From what I am getting I think it all over for now
JOSH:crying:


----------



## kemmer (Dec 5, 2003)

in cuba maybe, but we got a clipper comming wednesday


----------



## WALKERS (Nov 1, 2006)

I could not make the pic bigger without it being all fuzzy.:realmad:


----------



## WALKERS (Nov 1, 2006)

Took my hog out for a ride today.


----------



## WALKERS (Nov 1, 2006)

The lack of snow has given me some time to do some hunting too.
Those squirrels are big down here in CUBA


----------



## ThisIsMe (Oct 31, 2006)

WALKERS;381474 said:


> Took my hog out for a ride today.


LOL Looks more like a hog ridding.

I think that combo needs a CDL.


----------



## Sydenstricker Landscaping (Dec 17, 2006)

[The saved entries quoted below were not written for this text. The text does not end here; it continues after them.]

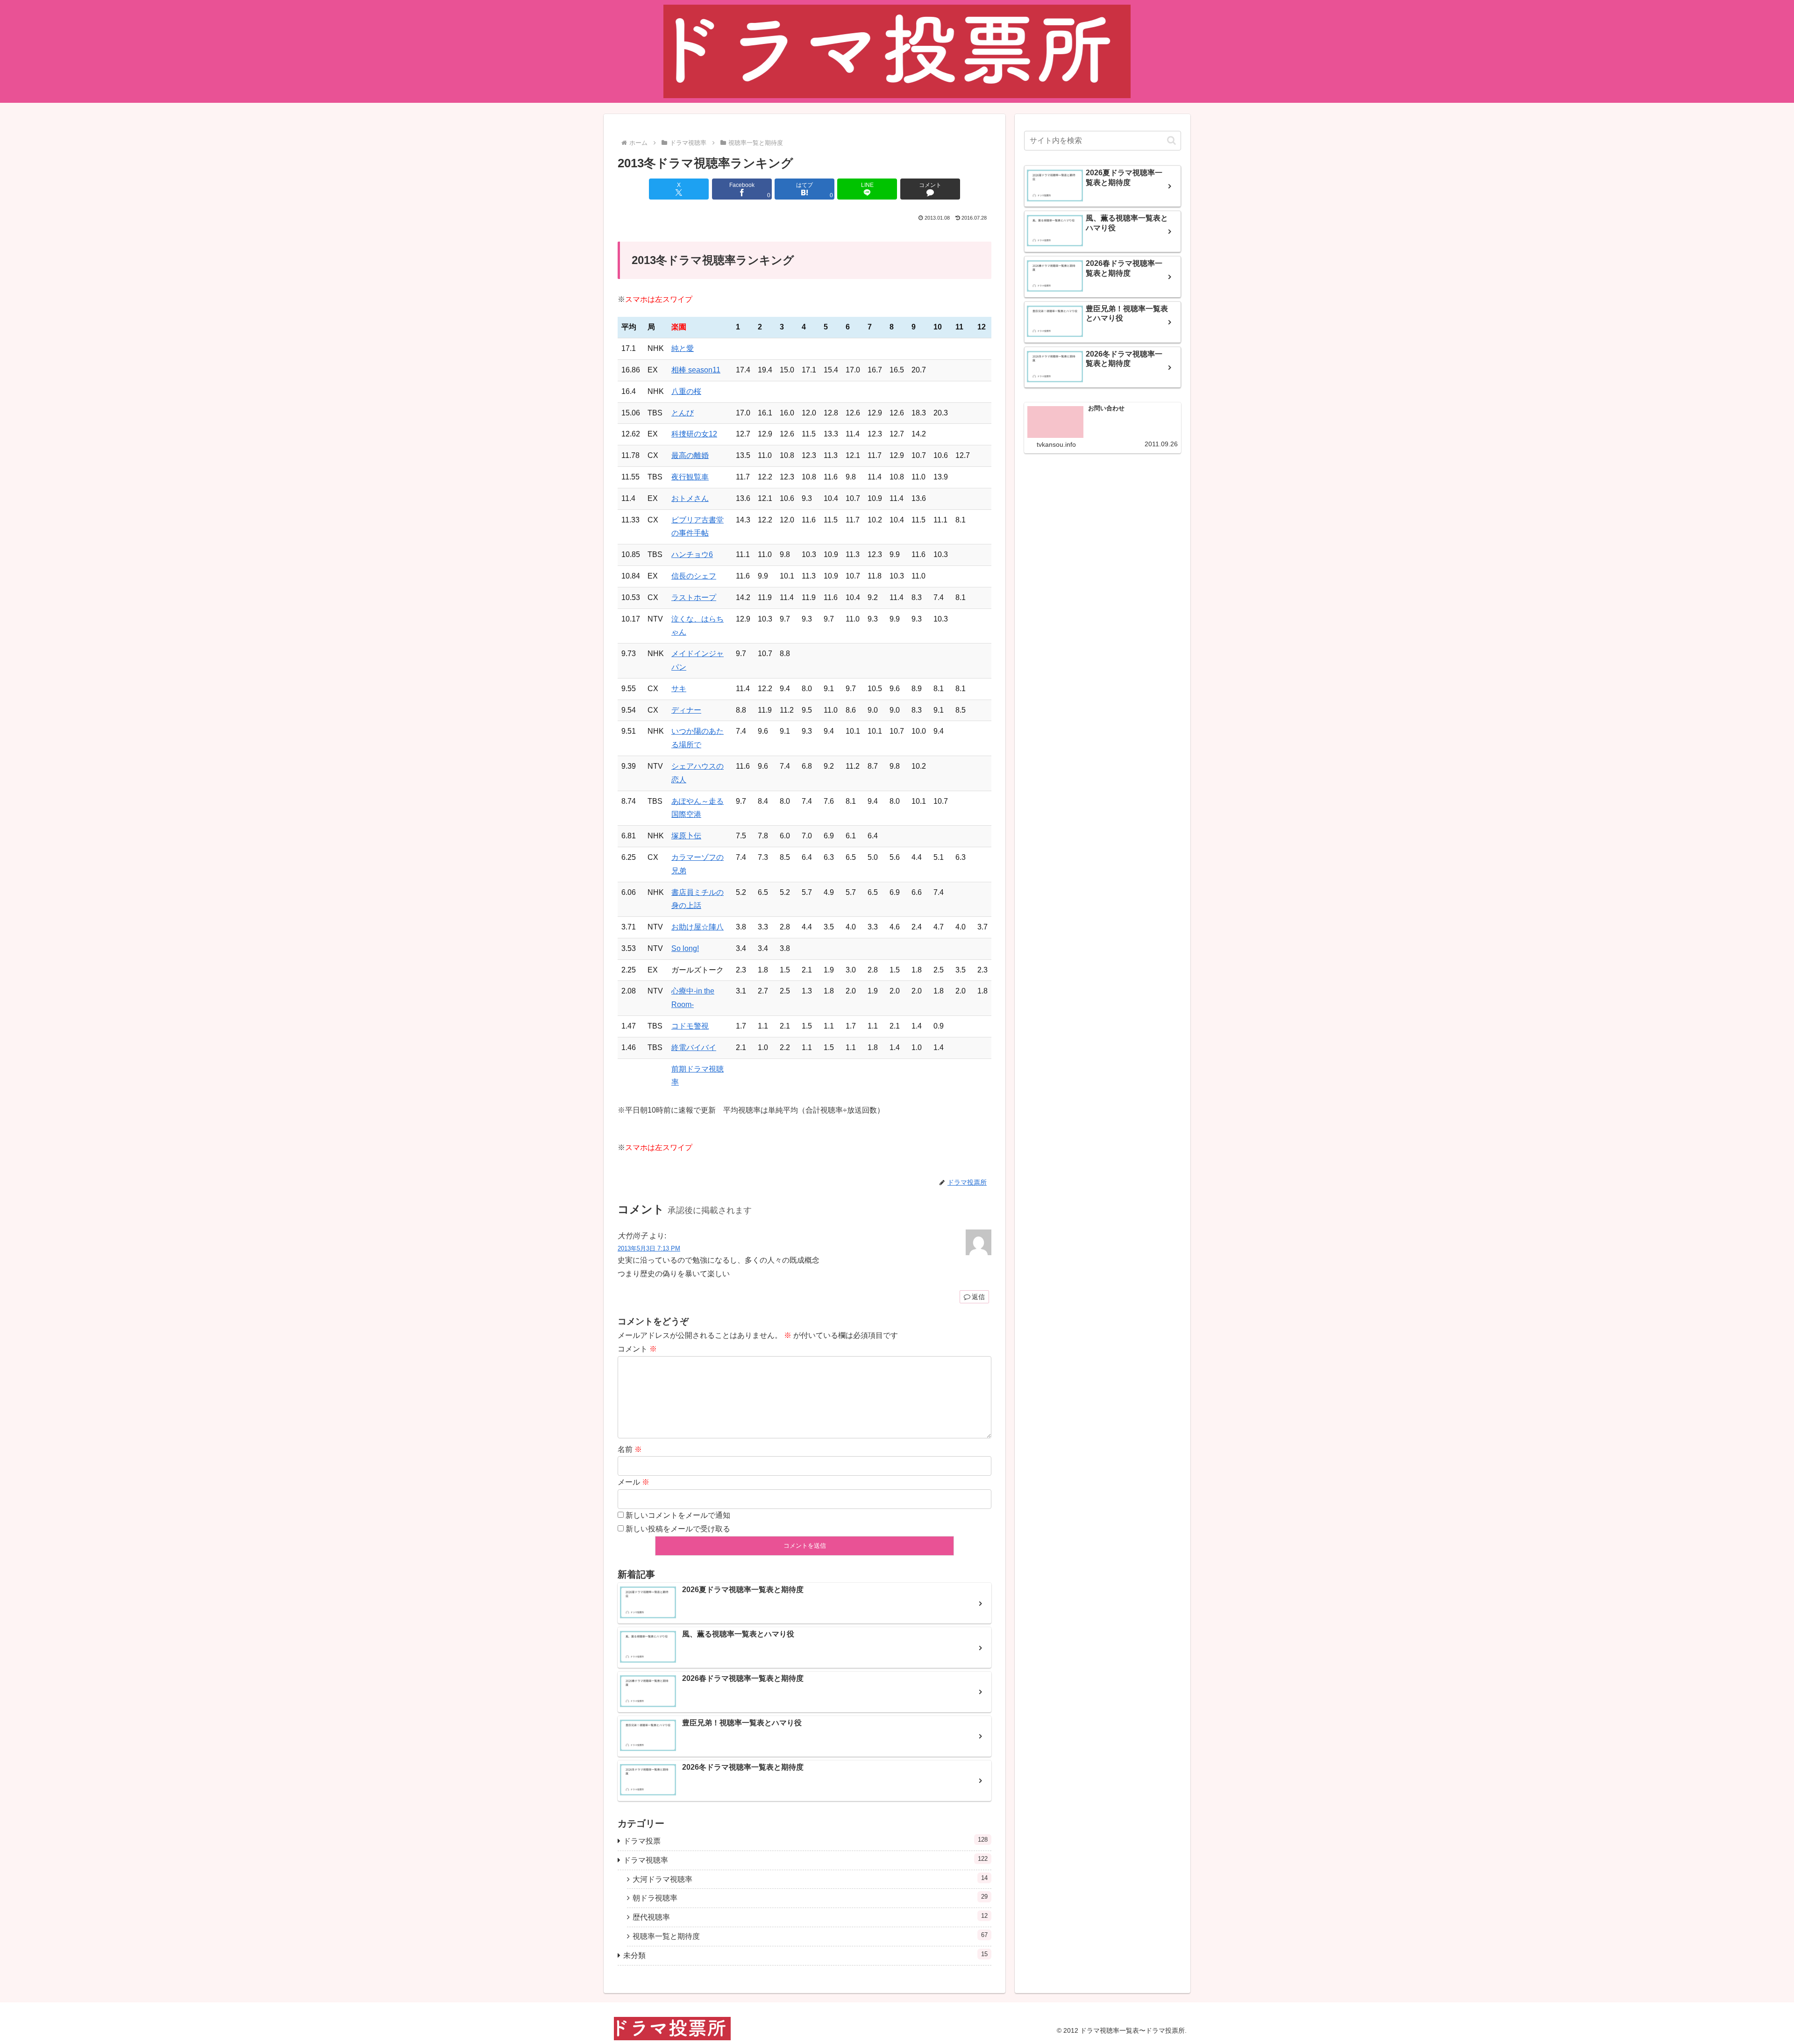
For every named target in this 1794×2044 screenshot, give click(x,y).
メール (633, 1482)
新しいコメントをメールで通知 (678, 1515)
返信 (978, 1297)
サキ (678, 689)
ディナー (686, 710)
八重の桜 (686, 391)
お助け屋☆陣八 (697, 927)
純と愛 (682, 348)
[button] (1171, 140)
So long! (685, 948)
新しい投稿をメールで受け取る (678, 1529)
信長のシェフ (693, 576)
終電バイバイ (693, 1047)
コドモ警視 (690, 1026)
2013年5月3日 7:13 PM (649, 1248)
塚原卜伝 (686, 836)
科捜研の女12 (694, 434)
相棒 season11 (695, 370)
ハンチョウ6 (692, 554)
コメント (637, 1349)
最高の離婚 (690, 455)
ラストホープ (693, 597)
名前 (630, 1449)
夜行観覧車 (690, 477)
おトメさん (690, 498)
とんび (682, 413)
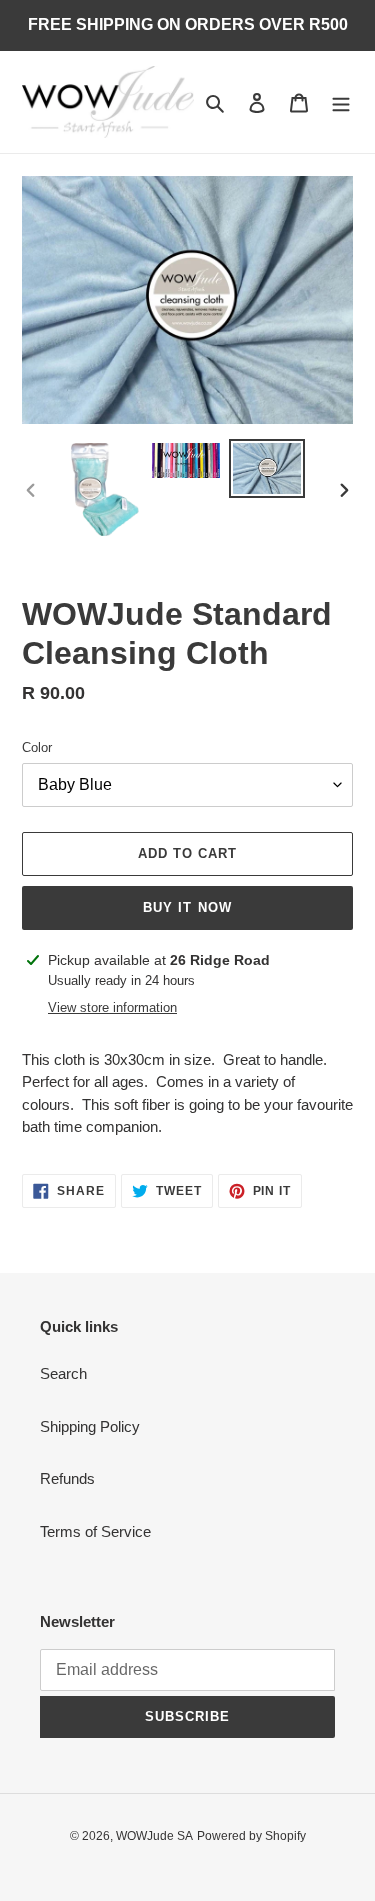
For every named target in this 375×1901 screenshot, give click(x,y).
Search (63, 1373)
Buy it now (187, 907)
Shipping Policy (90, 1426)
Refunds (67, 1478)
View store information (112, 1007)
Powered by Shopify (251, 1836)
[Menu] (341, 102)
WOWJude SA (154, 1836)
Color (37, 747)
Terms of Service (95, 1531)
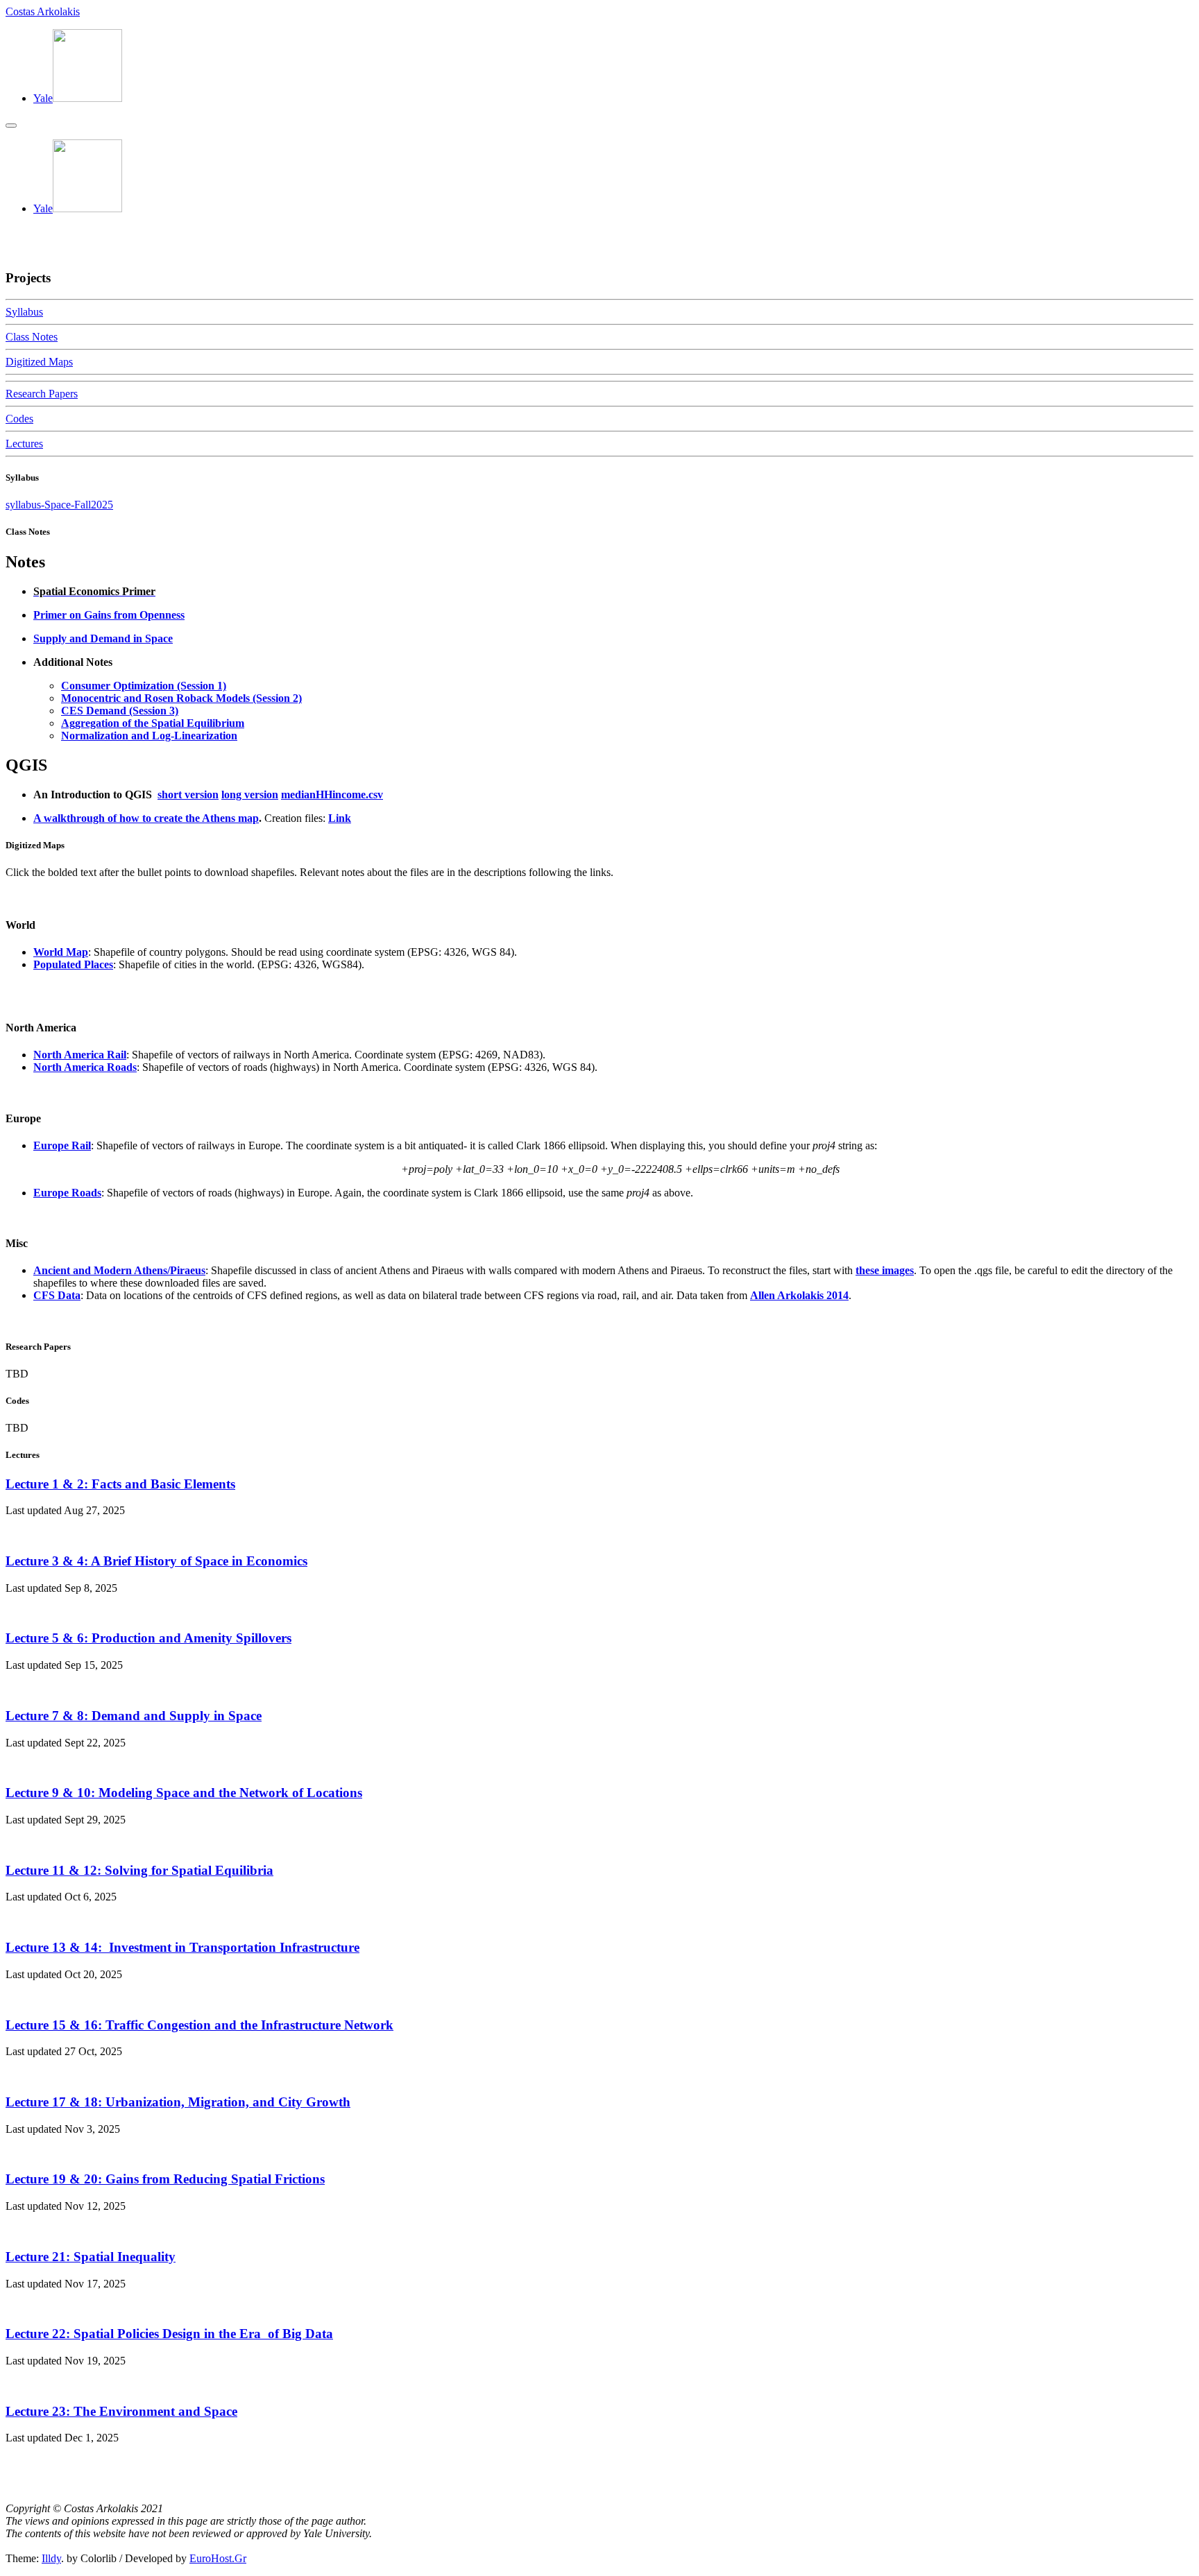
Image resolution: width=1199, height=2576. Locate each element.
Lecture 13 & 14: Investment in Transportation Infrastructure (182, 1947)
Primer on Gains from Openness (109, 615)
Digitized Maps (39, 362)
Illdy (51, 2558)
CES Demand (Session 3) (119, 710)
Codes (19, 418)
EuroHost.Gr (217, 2558)
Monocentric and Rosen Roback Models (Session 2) (181, 698)
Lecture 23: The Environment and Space (121, 2411)
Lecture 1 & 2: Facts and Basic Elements (120, 1484)
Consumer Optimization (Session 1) (143, 686)
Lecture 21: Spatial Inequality (91, 2256)
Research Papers (42, 394)
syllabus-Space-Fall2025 (59, 504)
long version (249, 794)
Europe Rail (62, 1145)
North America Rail (79, 1055)
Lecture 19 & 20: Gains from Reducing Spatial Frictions (165, 2179)
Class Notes (32, 337)
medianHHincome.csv (332, 794)
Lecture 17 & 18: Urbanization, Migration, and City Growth (178, 2102)
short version (188, 794)
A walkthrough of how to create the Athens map (146, 818)
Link (339, 818)
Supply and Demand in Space (103, 638)
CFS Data (56, 1295)
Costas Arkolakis (43, 11)
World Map (60, 952)
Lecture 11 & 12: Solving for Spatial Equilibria (139, 1870)
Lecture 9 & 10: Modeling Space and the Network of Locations (184, 1792)
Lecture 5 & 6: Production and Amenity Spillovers (148, 1638)
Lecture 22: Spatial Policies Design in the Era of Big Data (169, 2333)
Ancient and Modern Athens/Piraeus (119, 1270)
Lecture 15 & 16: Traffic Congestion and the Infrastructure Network (199, 2025)
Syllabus (24, 312)
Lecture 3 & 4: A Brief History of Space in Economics (156, 1561)
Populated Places (73, 964)
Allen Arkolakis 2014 (799, 1295)
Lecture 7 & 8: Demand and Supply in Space (134, 1715)
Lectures (24, 443)
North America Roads (85, 1067)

That is too good Josh!!! Almost fell out of my chair laughing at this!!!!


----------



## WALKERS (Nov 1, 2006)

SYDEN
CHECK OUT THE OHIO THREAD SOMETHING THERE JUST FOR YOU:salute:


----------



## JeepCreepn01 (Oct 31, 2005)

WALKERS;381481 said:


> The lack of snow has given me some time to do some hunting too.
> Those squirrels are big down here in CUBA


haha thats my new avatar picture on jeepforum


----------



## WALKERS (Nov 1, 2006)

I have more.
You should get MAIL WED or tomorrow.
JOSH


----------